Update: Miners have strengthened their rally in a breath-taking day's trading that has seen some of the stocks worst hit by the commodities crunch surge.
Gold and copper hit three-month highs while oil held onto most of its gains from a spectacular overnight rally to trade at $34.37, helped by a slump in the dollar.
Shares in Anglo American (AAL) rocketed 20% to 328.3p while Glencore (GLEN) was up 16% at 99.7p and Antofagasta (ANTO) rose 15%. Close behind were BHP Billiton (BLT), up 10.8% at 712.6p, and Rio Tinto (RIO), 10.3% higher at £18.58.
That helped the FTSE 100 climb 61 points, or 1.1% to 5,899.
'A breakout in commodity prices which took gold to a fresh three-month high and copper to its highest in a month put the mining sector firmly at the helm of the FTSE 100,' said Jasper Lawler, market analyst at CMC Markets.
'The gains in mining shares were such that today could prove a major turning point for the FTSE 350 mining index, which lagged the FTSE 100 for all of 2015.'
UK interest rate rise prospects recede
(14:30) The FTSE 100 has pared the day's gains amid choppy trading in the pound following the Bank of England's inflation report.
The UK blue-chip index was trading 31 points, or 0.5%, higher at 5,868 points, down from a day high of 5,935, after the Bank of England sent out mixed messages to investors over the timing of an interest rate hike.
The pound, which had made strong gains against a weak dollar since yesterday, initially slumped after minutes of the Bank's monetary policy committee meeting showed a unanimous vote in favour of keeping rates on hold, with Ian McCafferty dropping his call for a rise.
The pound dropped to $1.453, weighed down as well by a gloomy inflation report from the Bank, in which it cut its growth forecast for the UK economy in 2016 to 2.2%, down from 2.5% three months ago.
Sterling later rallied to $1.467 as Bank of England governor Mark Carney insisted during a press conference that the next interest rate move was likely to be higher rather than lower, before falling back to trade at $1.459.
Peter Dixon, economist at Commerzbank, said: 'Although we buy the view that the next move in rates is up, the most obvious risk is that rates remain lower for longer than hitherto supposed.'
Laith Khalaf, senior analyst at Hargreaves Lansdown, said that with rock-bottom interest rates in the UK now having persisted for seven years, a decade of low borrowing costs could not be ruled out.
'A rise in rates now looks firmly in the long grass, with growth forecasts cut and cheaper oil putting pressure on inflation, which is already way below the Bank of England's target,' he said.
'Markets are currently pricing in a rate rise in the middle of 2017, though they have been consistently premature in their forecasts, and reaching the dubious milestone of a decade of ultra-low interest rates is now a distinct possibility.'
The rally in commodity stocks spark by the slump in the dollar meanwhile gained strength. Anglo American (AAL) was up 16.4% at 318.5p, Antofagasta (ANTO) rose 8.8% to 40.8.8p, BHP Billiton (BLT) added 7.9% to 693.7p and Glencore (GLEN) jumped 7.1% to 92p.

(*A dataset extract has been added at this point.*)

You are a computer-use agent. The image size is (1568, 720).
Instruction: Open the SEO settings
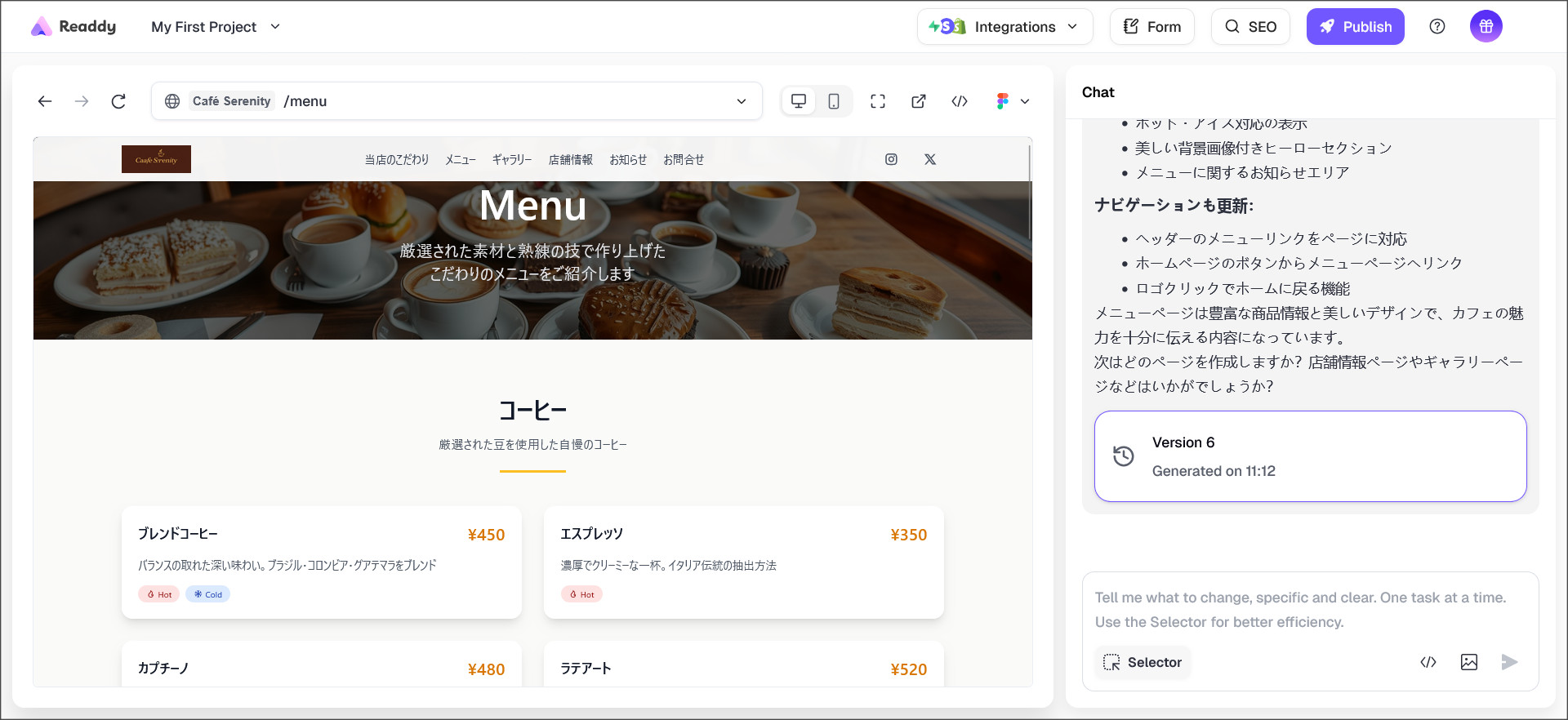(x=1250, y=27)
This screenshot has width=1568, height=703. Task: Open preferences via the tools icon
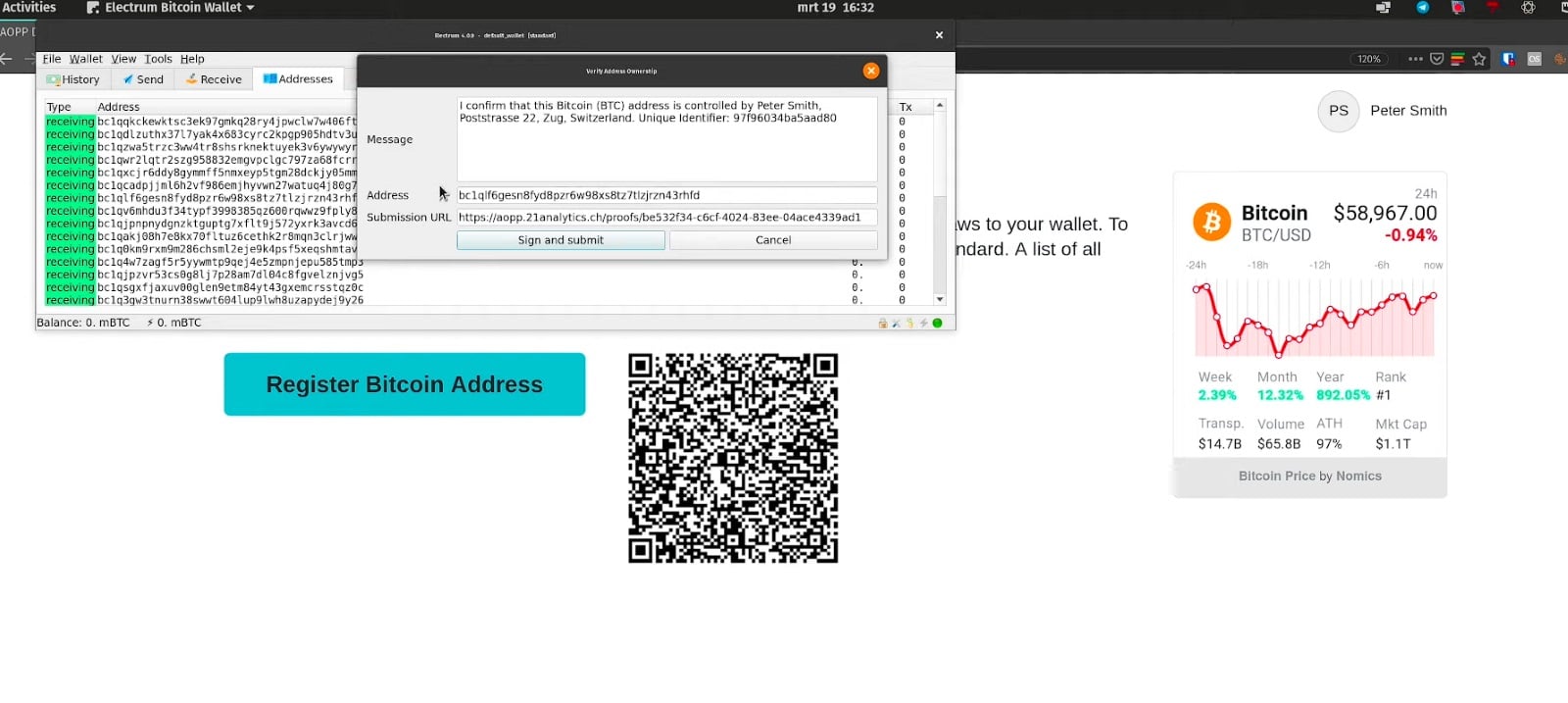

Miners rally as dollar drops
(10:29) A surge in commodities sparked by a slump in the dollar has helped miners and oil stocks drive the FTSE 100 higher.
The UK blue-chip index rose 69 points, or 1.2%, to 5,905, with mining companies leading the way. Anglo American (AAL) rose 9.7% to 300.3p, Glencore (GLEN) was up 6.8% at 91.8p, BHP Billiton (BLT) rose 7.3% to 690.9p, Rio Tinto (RIO) added 7.1% to £18.05 and Antofagasta (ANTO) traded 6.3% higher at 399.2p.
The surge in miners came as metal prices rose after a slump in the dollar amid dampened expectations of further US interest rate rises this year.
In raising rates for the first time since 2006 in December, the US Federal Reserve signalled a further four rises were likely this year. But volatile markets against the backdrop of slowing global growth, coupled with signs the US economy is not growing as strong as expected look likely to slow the Fed's hiking cycle.
Yesterday's news that non-manufacturing activity was growing less quickly than expected provided the latest blow to US economic confidence.
Bill Dudley, president of the New York Fed, yesterday argued global financial conditions had tightened since December, and the Federal Reserve would need to take that into account.
'Yesterday's comments from Dudley... point to an increase in anxiety about a tightening of monetary conditions, the effect of a strong US dollar, and the slowdown in global growth prospects, which could keep the Fed on the sidelines in the short and medium term' said Michael Hewson, chief market analyst at CMC Markets UK.
Dominic Rossi, chief investment officer at fund group Fidelity, welcomed Dudley's comments. 'He clearly drew a link between a strengthening dollar and tightening financial conditions as baring an influence on Fed policy,' he said. 'The dollar subsequently fell and equities immediately stabilised. This is precisely the interaction between policymakers and markets we need to see more of.'
The pound jumped a further 0.3% against the dollar, having risen as much as 2% against the greenback during yesterday's trading.
A weak dollar typically boosts commodities, which are priced in the US currency. The dollar's slump also helped the oil price, which breached the $35 mark to trade at $35.43 a barrel, after an 8% overnight rally.
That helped energy stocks climb the index. Shell (RDSb) was up 4.5% at £15.02 despite reporting its lowest annual income in at least 13 years. The oil giant held its dividend as expected.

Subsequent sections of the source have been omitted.